Your copy should hold only the lines from the one holding "Go to the 入学案内 navigation tab" through the last line of the records below, both included, each exact and with no pictures.

Source data:
========================
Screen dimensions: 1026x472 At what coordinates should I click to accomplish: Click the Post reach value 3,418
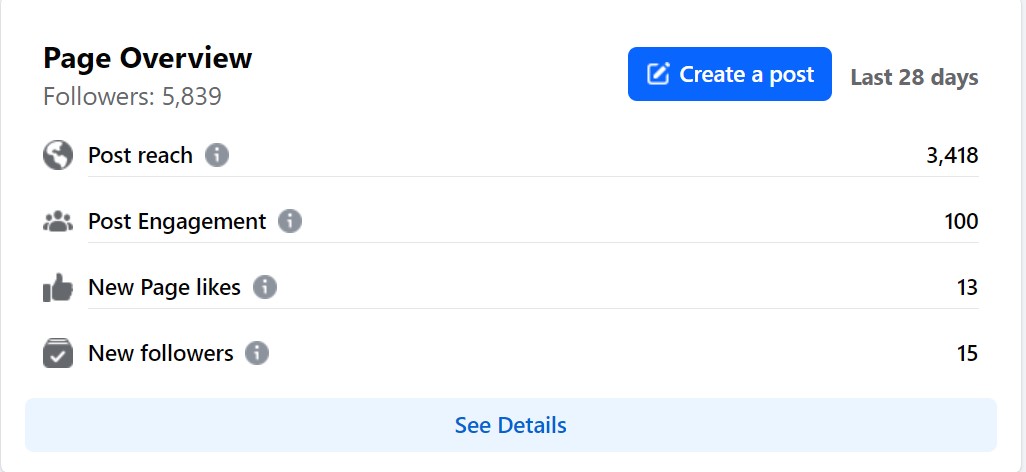pos(951,155)
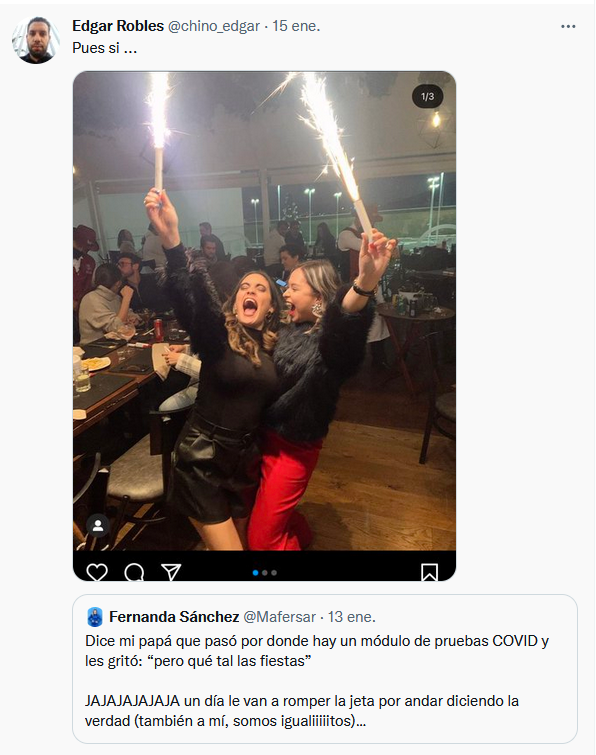596x755 pixels.
Task: Open Fernanda Sánchez name in quoted tweet
Action: pyautogui.click(x=174, y=617)
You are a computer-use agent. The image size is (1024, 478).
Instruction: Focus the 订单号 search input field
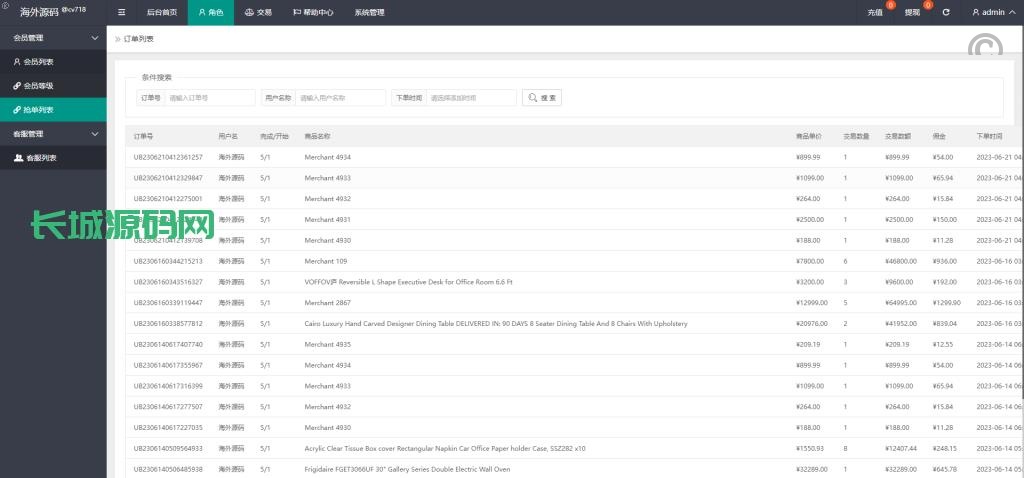point(209,98)
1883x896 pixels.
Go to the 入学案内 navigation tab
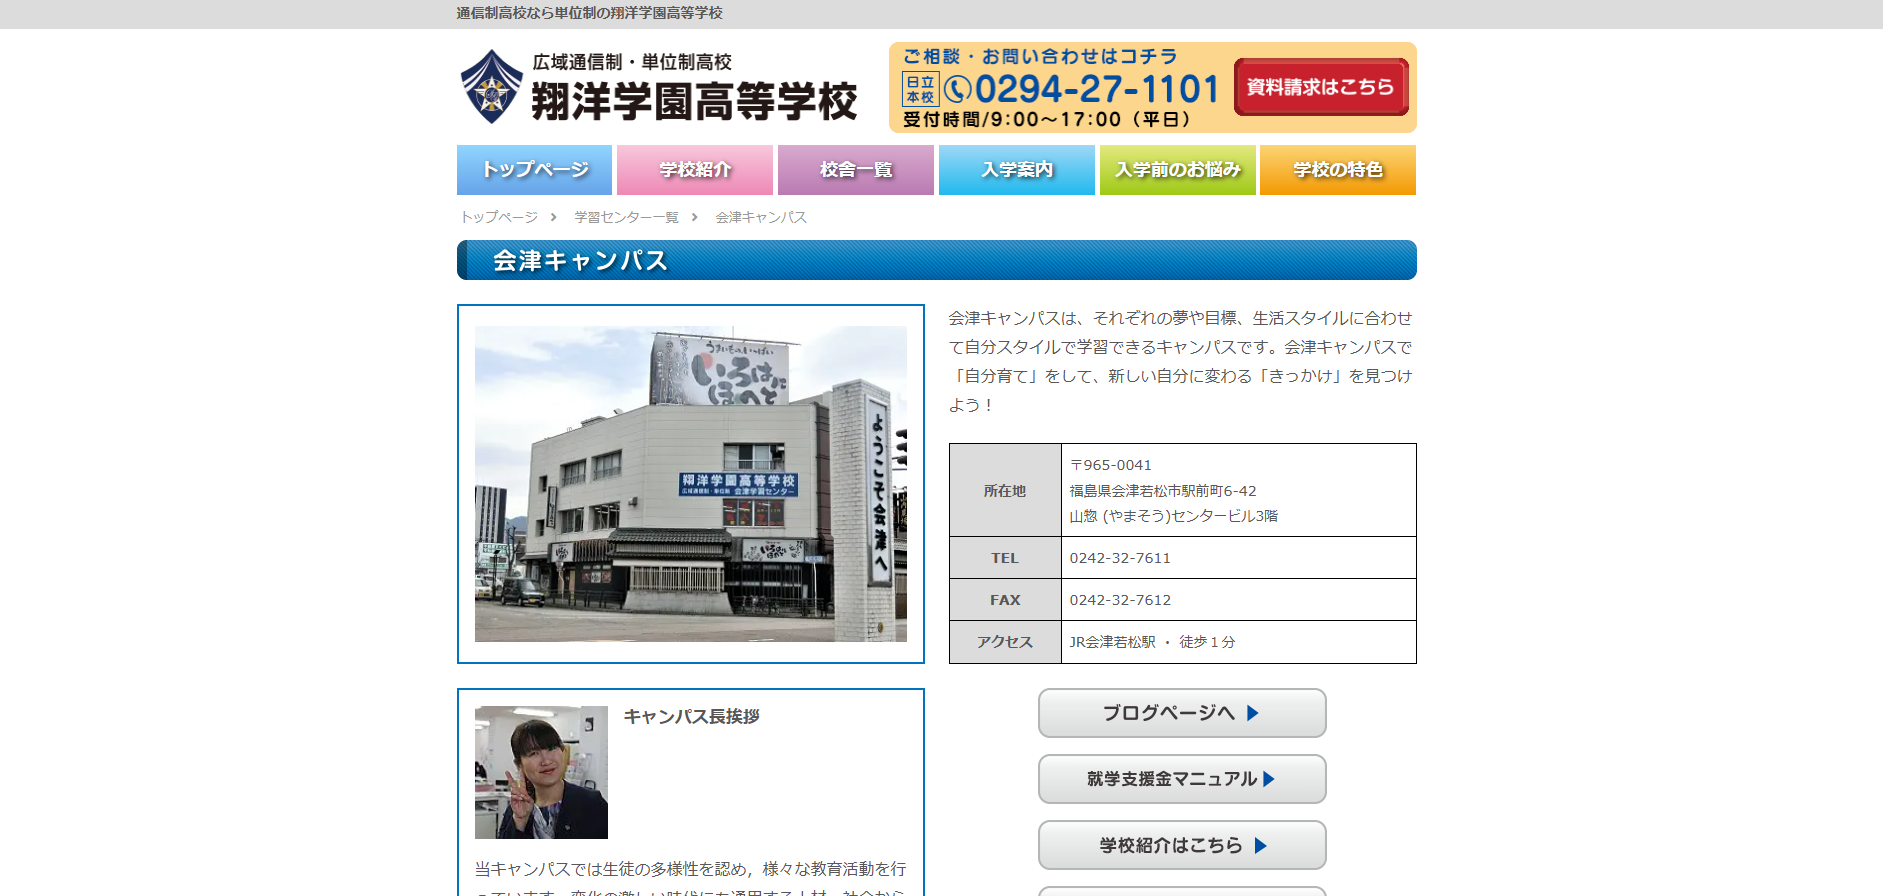coord(1016,170)
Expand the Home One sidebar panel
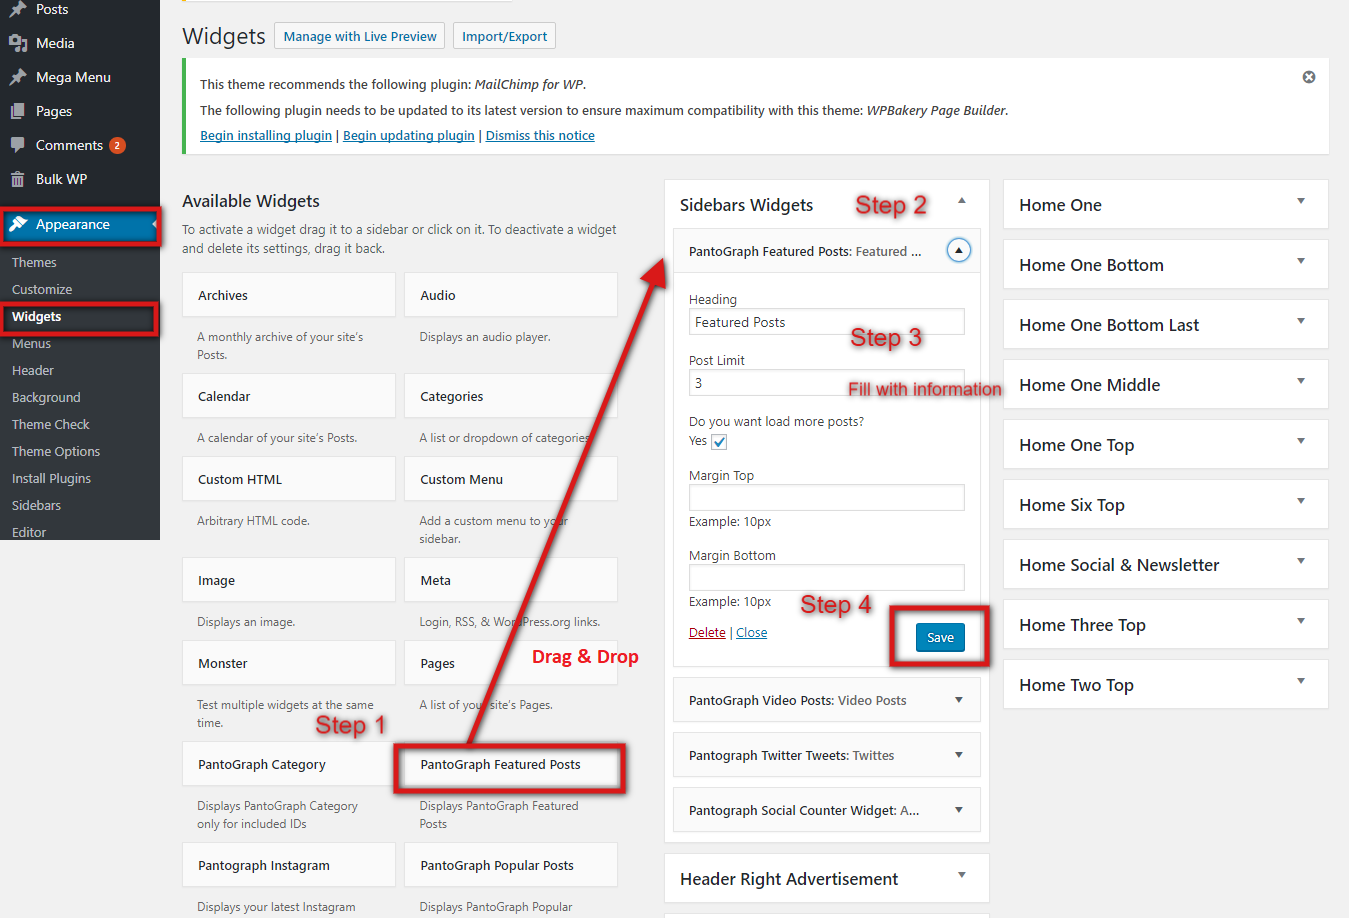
========================
* Solution
Go to the 入学案内 navigation tab
coord(1016,170)
Expand the Home One sidebar panel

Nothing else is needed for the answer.